I am grateful that His Majesty’s Government have been funding the £2 cap on bus fares in England; I note that this was extended for a further three months recently, and for that we are grateful. However, as transport economists have been quick to point out, if and when the subsidies come to an end or are removed, it is likely that hundreds of rural bus services will be cut.
One of the major concerns for rural areas is the Government’s Bus Back Better strategy, which requires that local authorities develop a local bus service improvement plan and apply for funding. Of the 79 local authorities that submitted those improvement plans in 2021-22, only 31 are set to receive central government funding to deliver their plans. The Campaign for Better Transport has highlighted that this strategy leaves out rural authorities, which have often much smaller transport teams and advisers and simply lack the resources and expertise to successfully apply for and win government funding. That is an extraordinary irony, whereby the communities most in need of government support do not have the capacity or the skills to apply for it, with some notable exceptions.

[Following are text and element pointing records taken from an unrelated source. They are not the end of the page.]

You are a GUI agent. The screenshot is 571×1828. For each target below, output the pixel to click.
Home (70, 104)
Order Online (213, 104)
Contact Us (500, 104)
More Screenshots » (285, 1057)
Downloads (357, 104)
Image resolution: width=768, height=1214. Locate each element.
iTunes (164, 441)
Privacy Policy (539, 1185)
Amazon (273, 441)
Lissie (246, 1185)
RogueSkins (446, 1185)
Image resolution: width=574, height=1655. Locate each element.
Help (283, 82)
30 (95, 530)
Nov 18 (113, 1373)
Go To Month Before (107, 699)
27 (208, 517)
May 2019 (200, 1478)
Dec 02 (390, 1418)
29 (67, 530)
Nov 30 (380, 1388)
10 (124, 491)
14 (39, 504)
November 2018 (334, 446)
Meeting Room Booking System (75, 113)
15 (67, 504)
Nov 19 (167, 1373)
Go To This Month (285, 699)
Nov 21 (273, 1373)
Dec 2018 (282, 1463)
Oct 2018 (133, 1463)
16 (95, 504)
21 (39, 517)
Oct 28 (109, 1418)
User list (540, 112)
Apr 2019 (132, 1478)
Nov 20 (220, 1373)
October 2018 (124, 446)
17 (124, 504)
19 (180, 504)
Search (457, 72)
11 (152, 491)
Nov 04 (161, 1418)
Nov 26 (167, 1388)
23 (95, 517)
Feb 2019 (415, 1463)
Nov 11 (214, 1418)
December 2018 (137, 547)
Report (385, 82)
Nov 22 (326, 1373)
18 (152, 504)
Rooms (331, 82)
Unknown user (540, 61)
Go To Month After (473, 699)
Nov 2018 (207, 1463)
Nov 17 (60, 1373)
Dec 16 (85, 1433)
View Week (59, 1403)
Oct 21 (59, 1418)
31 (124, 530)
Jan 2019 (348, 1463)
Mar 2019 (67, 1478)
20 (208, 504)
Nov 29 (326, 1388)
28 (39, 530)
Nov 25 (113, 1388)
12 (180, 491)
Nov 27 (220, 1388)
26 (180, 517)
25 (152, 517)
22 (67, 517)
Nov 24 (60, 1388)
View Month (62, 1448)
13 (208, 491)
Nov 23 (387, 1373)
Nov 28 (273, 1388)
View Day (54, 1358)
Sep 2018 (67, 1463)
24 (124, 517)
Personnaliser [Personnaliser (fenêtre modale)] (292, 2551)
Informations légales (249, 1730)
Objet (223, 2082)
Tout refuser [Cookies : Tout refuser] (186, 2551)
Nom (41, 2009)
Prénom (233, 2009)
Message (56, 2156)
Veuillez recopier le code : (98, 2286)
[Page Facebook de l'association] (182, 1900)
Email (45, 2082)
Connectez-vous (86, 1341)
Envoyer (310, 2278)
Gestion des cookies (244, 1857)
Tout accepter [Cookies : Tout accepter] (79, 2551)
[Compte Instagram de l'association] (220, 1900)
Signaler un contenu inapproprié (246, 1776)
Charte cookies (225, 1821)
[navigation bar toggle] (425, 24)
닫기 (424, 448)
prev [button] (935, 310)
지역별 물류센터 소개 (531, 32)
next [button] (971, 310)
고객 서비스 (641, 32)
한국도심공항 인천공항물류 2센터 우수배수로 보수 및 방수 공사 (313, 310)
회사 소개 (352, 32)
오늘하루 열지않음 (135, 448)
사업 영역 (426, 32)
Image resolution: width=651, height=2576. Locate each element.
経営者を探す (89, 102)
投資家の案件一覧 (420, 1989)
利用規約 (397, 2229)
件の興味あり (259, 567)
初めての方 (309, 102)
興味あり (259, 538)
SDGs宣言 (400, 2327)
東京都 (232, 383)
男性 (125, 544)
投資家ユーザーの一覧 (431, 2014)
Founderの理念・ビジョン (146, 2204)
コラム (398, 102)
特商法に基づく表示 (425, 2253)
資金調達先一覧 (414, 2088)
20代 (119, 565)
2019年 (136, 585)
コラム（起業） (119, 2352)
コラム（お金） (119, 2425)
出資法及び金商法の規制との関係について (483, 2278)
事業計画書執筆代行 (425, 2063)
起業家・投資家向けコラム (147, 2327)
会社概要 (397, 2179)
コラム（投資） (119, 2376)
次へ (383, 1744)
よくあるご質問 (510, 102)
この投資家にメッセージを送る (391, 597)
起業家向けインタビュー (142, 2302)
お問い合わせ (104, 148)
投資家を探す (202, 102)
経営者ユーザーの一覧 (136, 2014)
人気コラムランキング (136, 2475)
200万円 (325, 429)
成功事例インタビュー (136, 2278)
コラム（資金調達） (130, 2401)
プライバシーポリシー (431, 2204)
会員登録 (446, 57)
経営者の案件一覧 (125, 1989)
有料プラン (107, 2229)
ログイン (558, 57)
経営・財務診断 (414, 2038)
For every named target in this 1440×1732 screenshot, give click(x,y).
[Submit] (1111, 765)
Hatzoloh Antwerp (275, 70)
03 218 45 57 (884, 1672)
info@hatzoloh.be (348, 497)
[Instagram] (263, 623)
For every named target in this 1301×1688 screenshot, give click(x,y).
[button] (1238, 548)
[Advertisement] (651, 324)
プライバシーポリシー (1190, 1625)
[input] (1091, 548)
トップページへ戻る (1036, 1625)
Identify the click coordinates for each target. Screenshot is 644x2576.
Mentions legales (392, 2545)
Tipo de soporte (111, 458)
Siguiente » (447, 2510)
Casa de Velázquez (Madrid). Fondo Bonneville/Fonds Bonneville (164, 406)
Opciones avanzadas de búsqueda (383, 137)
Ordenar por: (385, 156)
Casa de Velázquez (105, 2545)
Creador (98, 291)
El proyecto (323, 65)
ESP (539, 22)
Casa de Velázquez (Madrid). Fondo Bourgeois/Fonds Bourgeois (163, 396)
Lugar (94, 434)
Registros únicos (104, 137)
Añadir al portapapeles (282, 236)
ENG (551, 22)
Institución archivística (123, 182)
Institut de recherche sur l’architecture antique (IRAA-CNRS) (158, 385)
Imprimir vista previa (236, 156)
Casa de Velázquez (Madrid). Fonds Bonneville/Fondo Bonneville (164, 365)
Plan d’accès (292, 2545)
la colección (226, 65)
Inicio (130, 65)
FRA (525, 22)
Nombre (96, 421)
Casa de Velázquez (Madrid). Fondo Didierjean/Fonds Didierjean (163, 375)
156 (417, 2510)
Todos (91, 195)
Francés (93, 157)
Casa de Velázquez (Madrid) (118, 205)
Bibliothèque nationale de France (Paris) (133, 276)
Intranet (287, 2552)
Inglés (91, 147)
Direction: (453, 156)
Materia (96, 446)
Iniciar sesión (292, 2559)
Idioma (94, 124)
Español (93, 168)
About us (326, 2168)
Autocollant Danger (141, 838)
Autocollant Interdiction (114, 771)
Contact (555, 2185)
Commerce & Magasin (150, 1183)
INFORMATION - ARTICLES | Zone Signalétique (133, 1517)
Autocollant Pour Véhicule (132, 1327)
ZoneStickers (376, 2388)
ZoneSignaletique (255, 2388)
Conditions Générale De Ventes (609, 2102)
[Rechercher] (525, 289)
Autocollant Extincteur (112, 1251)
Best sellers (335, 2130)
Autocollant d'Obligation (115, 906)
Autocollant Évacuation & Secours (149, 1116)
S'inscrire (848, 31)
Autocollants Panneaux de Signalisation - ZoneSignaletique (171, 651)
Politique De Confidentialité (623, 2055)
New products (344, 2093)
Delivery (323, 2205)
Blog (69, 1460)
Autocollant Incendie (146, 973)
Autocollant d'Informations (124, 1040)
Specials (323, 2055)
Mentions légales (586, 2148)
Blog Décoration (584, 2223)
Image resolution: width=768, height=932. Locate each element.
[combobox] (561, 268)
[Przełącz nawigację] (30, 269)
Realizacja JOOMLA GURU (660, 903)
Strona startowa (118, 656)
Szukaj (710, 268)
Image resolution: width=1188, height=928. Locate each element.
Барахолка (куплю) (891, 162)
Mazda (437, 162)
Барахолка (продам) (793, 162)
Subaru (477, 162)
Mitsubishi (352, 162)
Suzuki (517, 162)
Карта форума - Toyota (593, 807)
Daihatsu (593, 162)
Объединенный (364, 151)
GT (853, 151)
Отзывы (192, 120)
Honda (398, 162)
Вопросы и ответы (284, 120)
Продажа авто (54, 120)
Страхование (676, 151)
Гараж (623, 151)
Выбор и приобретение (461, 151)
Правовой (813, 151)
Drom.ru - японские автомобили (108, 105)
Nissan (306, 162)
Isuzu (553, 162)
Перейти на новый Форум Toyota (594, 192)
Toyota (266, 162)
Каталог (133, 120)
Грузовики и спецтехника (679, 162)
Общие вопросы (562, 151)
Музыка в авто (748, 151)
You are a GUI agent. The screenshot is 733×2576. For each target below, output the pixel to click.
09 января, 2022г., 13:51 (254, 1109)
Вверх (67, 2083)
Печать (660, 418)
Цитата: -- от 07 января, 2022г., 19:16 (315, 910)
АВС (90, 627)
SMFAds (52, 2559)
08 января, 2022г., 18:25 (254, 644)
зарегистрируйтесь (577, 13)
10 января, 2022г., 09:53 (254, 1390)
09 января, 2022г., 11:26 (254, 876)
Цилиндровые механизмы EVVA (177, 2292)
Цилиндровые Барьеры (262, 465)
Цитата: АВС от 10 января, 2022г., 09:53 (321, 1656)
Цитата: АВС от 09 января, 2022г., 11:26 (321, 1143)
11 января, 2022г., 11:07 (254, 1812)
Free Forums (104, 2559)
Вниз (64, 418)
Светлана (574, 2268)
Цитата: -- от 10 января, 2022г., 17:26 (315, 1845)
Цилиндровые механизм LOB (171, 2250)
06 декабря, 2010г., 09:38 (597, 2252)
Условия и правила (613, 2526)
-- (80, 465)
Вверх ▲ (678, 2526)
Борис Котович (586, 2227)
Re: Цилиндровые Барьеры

Good public transport networks are vital to all communities. As we are trying to work out a long-term strategy for sustainable rural communities, we need those networks to allow people to connect to their workplaces, families, local shops, doctors’ surgeries and so on. A report by KPMG estimated that for every £1 invested into local communities for bus networks, you could expect to see an economic return of £4.48. Therefore, I conclude by asking the Minister: what steps will His Majesty’s Government take to ensure that rural authorities are not left out of the local bus improvement plan funding in future?